-- How to complete this task --
Repeat the lines below exactly as written, please, from the line with "Given: Switch to the Product Details tab" to the line with "Open the 悬赏问答区", both lines included, and no others.

-- Data records --
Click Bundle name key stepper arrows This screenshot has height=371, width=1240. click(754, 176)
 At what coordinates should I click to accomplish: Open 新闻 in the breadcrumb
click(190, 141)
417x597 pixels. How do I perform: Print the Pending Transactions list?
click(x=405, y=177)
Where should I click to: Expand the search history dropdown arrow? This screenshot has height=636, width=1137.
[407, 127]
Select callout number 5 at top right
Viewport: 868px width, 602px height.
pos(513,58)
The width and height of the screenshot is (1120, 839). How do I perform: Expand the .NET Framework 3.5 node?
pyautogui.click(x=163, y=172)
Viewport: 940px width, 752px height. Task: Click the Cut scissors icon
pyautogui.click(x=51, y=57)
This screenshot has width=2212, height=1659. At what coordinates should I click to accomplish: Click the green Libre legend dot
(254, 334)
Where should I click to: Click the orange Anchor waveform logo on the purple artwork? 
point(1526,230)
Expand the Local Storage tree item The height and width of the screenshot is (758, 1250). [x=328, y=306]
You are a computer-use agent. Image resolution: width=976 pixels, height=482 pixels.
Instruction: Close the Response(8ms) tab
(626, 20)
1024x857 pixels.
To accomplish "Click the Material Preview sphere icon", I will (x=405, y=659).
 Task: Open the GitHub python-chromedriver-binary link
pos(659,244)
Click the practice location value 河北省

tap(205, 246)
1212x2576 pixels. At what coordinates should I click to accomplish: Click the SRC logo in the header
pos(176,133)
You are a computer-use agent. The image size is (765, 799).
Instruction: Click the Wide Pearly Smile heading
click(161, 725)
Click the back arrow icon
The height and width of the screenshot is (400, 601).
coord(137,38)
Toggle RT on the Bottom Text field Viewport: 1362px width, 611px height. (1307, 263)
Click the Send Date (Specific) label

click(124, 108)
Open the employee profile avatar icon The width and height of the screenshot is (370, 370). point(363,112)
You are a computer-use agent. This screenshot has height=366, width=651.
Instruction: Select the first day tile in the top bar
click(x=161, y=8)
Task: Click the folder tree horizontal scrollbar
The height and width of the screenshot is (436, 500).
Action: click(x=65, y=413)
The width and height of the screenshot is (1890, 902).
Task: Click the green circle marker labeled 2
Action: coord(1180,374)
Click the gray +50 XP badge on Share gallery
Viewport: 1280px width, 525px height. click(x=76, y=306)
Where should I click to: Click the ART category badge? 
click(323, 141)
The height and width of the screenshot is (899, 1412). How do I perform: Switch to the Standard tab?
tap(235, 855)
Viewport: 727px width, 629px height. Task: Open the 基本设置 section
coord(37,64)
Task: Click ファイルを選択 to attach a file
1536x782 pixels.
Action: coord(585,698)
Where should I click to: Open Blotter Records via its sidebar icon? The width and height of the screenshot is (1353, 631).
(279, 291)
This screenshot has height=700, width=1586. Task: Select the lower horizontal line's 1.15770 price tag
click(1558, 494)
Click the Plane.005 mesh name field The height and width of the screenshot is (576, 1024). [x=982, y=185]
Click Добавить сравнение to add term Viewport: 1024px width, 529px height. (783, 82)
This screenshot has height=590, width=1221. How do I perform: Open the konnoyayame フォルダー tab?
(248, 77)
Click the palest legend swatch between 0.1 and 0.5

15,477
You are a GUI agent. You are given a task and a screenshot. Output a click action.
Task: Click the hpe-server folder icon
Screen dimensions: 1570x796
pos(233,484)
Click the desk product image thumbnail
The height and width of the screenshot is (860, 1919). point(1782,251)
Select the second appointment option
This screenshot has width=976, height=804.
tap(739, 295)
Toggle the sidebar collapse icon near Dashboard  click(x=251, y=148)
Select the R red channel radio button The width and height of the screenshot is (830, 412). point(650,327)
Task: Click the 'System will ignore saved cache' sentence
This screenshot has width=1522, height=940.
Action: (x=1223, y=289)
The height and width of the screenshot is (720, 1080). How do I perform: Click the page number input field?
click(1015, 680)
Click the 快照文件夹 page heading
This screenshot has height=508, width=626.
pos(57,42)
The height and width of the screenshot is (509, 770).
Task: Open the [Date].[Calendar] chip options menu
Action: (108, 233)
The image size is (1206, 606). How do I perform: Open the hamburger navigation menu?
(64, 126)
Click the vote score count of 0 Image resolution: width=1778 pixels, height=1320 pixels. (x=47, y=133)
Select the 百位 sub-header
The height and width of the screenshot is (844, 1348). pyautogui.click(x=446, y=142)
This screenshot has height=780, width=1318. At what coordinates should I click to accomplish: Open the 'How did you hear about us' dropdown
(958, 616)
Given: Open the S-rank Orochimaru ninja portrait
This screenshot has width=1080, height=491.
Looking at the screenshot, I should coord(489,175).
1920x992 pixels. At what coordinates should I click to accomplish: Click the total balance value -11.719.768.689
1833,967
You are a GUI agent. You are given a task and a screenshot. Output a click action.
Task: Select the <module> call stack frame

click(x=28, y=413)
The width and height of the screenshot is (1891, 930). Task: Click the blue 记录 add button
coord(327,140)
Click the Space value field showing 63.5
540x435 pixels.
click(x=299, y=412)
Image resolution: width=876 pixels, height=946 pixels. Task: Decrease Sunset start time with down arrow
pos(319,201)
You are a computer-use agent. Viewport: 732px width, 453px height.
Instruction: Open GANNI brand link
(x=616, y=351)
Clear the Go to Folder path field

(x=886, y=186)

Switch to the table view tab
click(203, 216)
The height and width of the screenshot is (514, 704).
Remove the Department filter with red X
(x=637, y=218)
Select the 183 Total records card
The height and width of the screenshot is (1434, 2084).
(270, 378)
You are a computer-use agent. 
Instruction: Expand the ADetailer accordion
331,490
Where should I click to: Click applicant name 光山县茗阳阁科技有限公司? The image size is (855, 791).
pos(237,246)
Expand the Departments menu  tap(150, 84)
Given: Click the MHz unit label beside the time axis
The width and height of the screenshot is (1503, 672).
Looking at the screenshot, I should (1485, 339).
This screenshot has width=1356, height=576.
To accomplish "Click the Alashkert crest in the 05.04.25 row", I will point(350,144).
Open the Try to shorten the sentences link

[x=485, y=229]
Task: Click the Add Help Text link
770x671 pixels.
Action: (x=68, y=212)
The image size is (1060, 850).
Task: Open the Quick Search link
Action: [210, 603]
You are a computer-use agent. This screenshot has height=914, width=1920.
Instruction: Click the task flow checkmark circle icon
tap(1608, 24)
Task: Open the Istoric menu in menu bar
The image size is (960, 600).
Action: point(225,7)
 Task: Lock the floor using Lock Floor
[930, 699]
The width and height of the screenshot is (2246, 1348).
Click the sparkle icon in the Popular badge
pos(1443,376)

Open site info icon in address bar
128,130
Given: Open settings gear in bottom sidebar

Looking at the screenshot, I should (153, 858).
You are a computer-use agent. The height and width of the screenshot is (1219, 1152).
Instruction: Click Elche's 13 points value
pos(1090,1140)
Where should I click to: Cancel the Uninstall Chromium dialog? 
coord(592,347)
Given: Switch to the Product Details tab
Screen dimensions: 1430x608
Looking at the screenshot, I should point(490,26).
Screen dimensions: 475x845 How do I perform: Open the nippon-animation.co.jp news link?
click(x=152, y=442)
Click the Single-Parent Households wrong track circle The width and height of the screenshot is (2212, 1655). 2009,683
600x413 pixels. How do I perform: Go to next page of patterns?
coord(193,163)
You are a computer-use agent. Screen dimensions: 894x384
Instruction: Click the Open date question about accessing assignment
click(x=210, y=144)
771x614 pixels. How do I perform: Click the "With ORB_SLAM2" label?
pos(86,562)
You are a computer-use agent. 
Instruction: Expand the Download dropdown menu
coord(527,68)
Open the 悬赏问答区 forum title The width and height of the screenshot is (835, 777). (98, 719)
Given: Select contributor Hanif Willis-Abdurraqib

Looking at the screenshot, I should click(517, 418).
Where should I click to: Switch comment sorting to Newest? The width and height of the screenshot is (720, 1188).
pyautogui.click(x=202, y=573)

-- Result for this task --
Given: Switch to the Product Details tab
Screen dimensions: 1430x608
Looking at the screenshot, I should point(490,26).
Screen dimensions: 475x845 How do I perform: Open the nippon-animation.co.jp news link?
click(x=152, y=442)
Click the Single-Parent Households wrong track circle The width and height of the screenshot is (2212, 1655). 2009,683
600x413 pixels. How do I perform: Go to next page of patterns?
coord(193,163)
You are a computer-use agent. Screen dimensions: 894x384
Instruction: Click the Open date question about accessing assignment
click(x=210, y=144)
771x614 pixels. How do I perform: Click the "With ORB_SLAM2" label?
pos(86,562)
You are a computer-use agent. 
Instruction: Expand the Download dropdown menu
coord(527,68)
Open the 悬赏问答区 forum title The width and height of the screenshot is (835, 777). (98, 719)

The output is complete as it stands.